- About this exercise: For this exercise, transcribe every line of the material exactly and skip the pictures.

[[ Supplied material, beginning ]]

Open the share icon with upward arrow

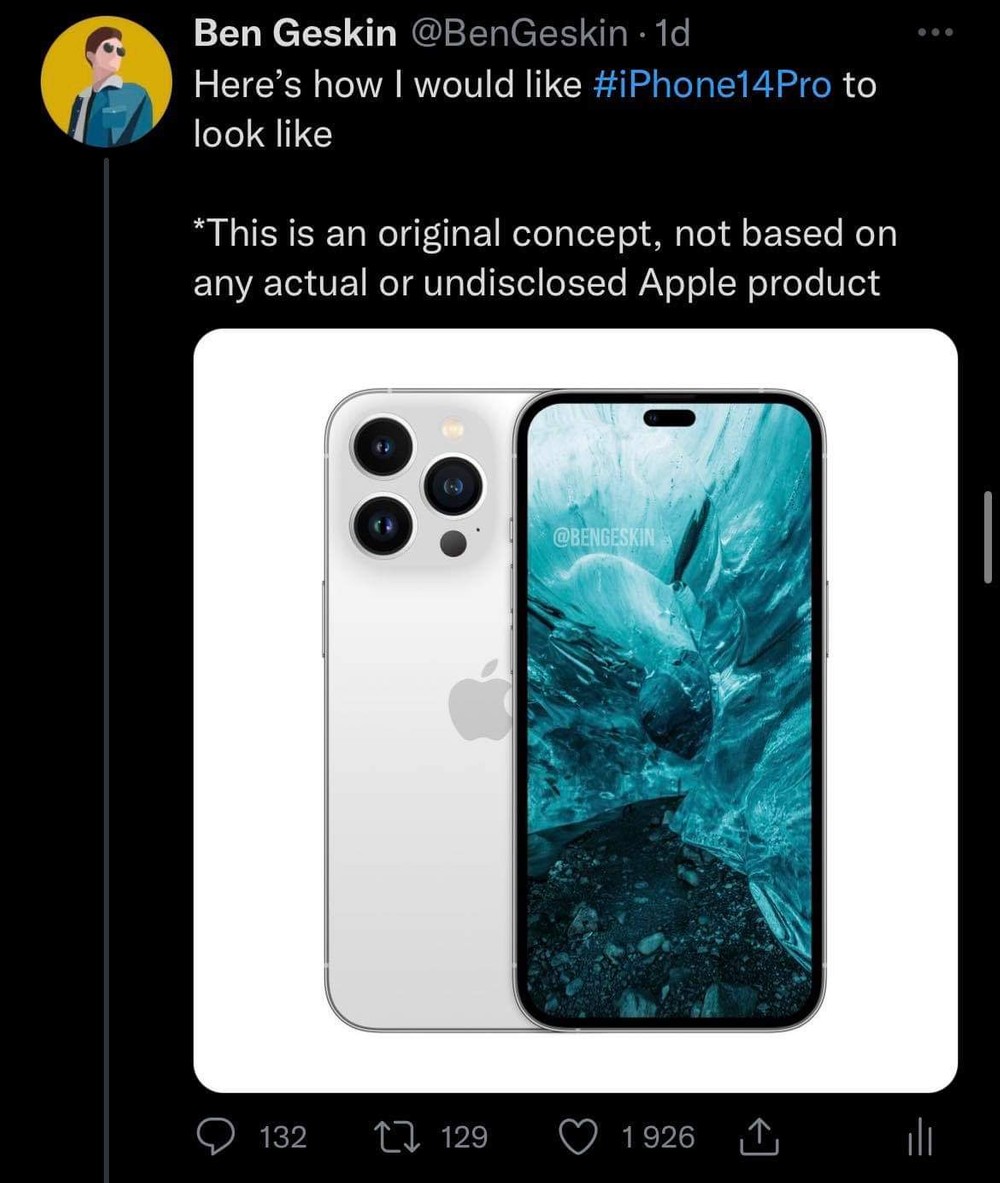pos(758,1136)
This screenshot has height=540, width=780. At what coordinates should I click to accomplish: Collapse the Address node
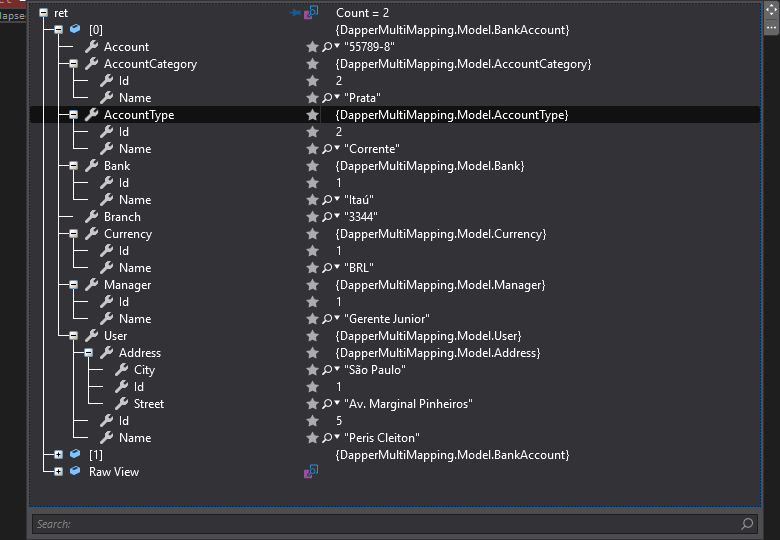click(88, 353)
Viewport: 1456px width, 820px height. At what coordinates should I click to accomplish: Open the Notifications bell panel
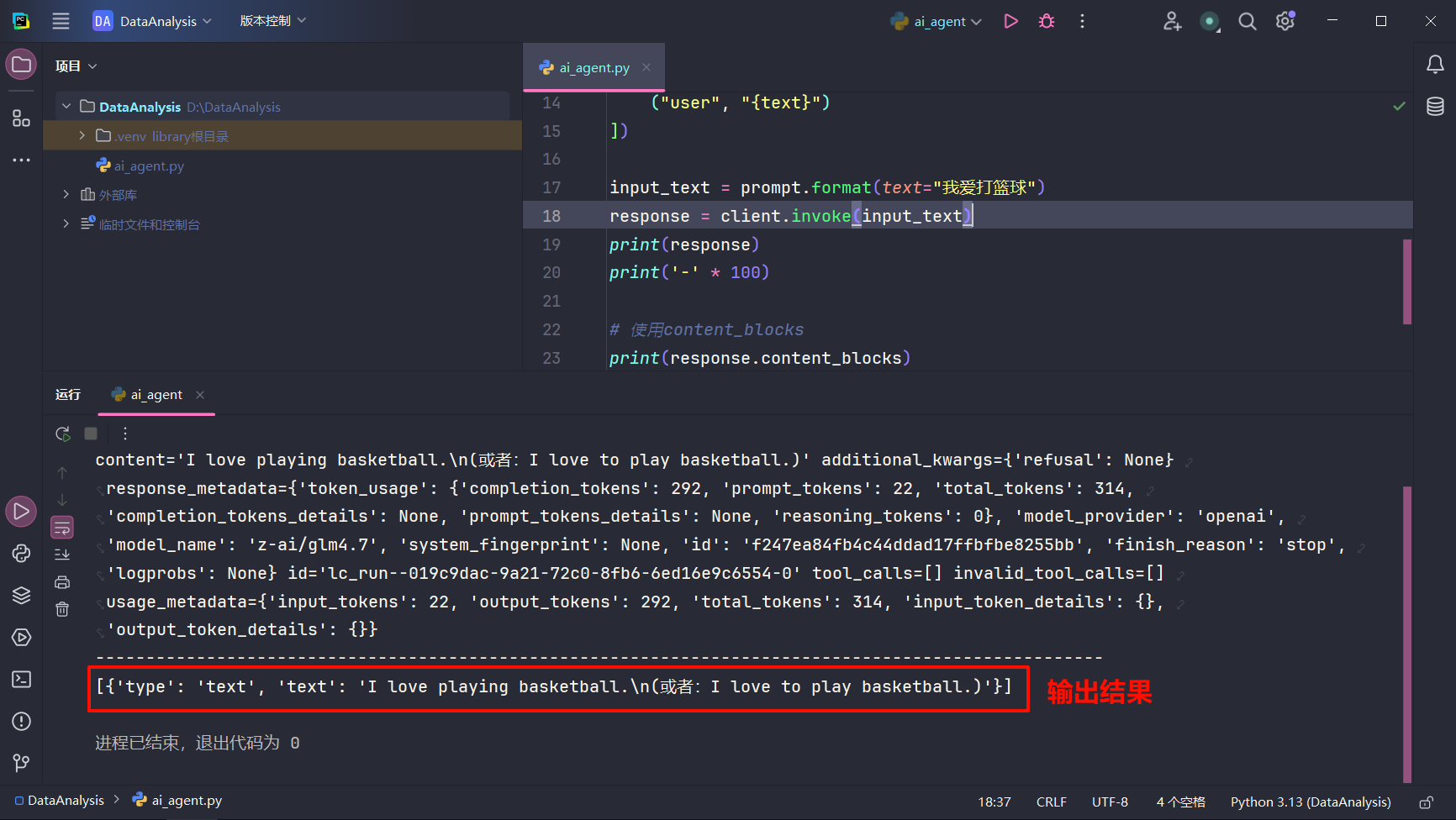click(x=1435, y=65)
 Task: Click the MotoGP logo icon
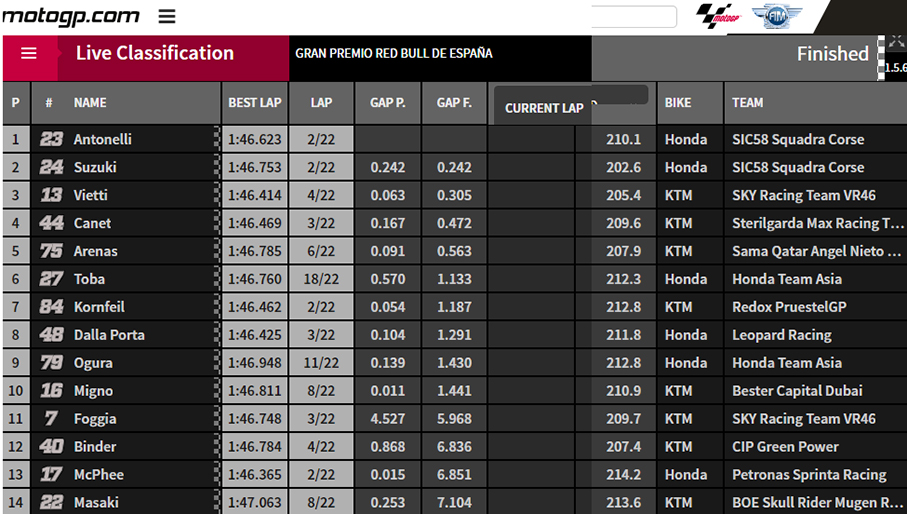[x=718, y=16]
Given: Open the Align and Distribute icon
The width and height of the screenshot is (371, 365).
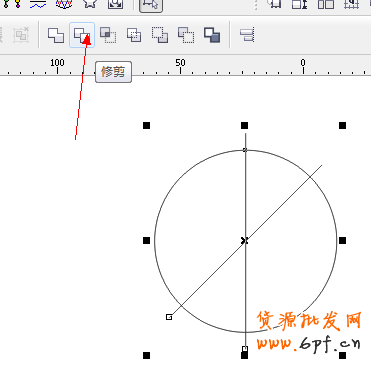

[[ Supplied material, end ]]

- Exercise result:
Open the share icon with upward arrow

pos(758,1136)
This screenshot has height=540, width=780. At what coordinates should I click to accomplish: Collapse the Address node
click(88, 353)
Viewport: 1456px width, 820px height. At what coordinates should I click to accomplish: Open the Notifications bell panel
click(x=1435, y=65)
 Task: Click the MotoGP logo icon
[x=718, y=16]
Given: Open the Align and Distribute icon
The width and height of the screenshot is (371, 365).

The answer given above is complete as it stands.